Recorded information
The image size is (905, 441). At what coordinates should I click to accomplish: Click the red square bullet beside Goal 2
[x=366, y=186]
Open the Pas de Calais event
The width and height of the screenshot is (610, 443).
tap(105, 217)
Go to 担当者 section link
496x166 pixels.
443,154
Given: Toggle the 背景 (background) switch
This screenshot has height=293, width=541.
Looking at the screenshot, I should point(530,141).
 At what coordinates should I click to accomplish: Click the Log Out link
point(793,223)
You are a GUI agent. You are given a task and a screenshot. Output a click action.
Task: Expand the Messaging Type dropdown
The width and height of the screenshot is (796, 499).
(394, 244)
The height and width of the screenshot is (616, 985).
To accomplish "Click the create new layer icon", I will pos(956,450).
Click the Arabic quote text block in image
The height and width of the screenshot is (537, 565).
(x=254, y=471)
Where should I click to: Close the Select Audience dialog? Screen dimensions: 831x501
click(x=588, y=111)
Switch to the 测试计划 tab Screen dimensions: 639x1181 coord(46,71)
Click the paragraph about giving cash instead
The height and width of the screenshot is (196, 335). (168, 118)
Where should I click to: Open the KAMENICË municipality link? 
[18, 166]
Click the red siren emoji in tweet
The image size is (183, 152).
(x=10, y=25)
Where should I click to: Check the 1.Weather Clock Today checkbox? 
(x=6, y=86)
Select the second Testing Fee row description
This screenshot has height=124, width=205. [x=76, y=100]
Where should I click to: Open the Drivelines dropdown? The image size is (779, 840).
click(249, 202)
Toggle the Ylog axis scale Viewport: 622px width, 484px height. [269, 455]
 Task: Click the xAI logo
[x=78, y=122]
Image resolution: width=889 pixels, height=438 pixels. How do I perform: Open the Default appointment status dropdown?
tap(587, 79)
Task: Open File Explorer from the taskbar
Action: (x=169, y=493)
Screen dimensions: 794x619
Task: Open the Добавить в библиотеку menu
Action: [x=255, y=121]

Task brief
Please write out exactly the lines from the start of the data through the line that contains "Given: Toggle the 背景 (background) switch", both ends included, and nothing else.

Output of the task
The image size is (905, 441). At what coordinates should I click to accomplish: Click the red square bullet beside Goal 2
[x=366, y=186]
Open the Pas de Calais event
The width and height of the screenshot is (610, 443).
tap(105, 217)
Go to 担当者 section link
496x166 pixels.
443,154
Given: Toggle the 背景 (background) switch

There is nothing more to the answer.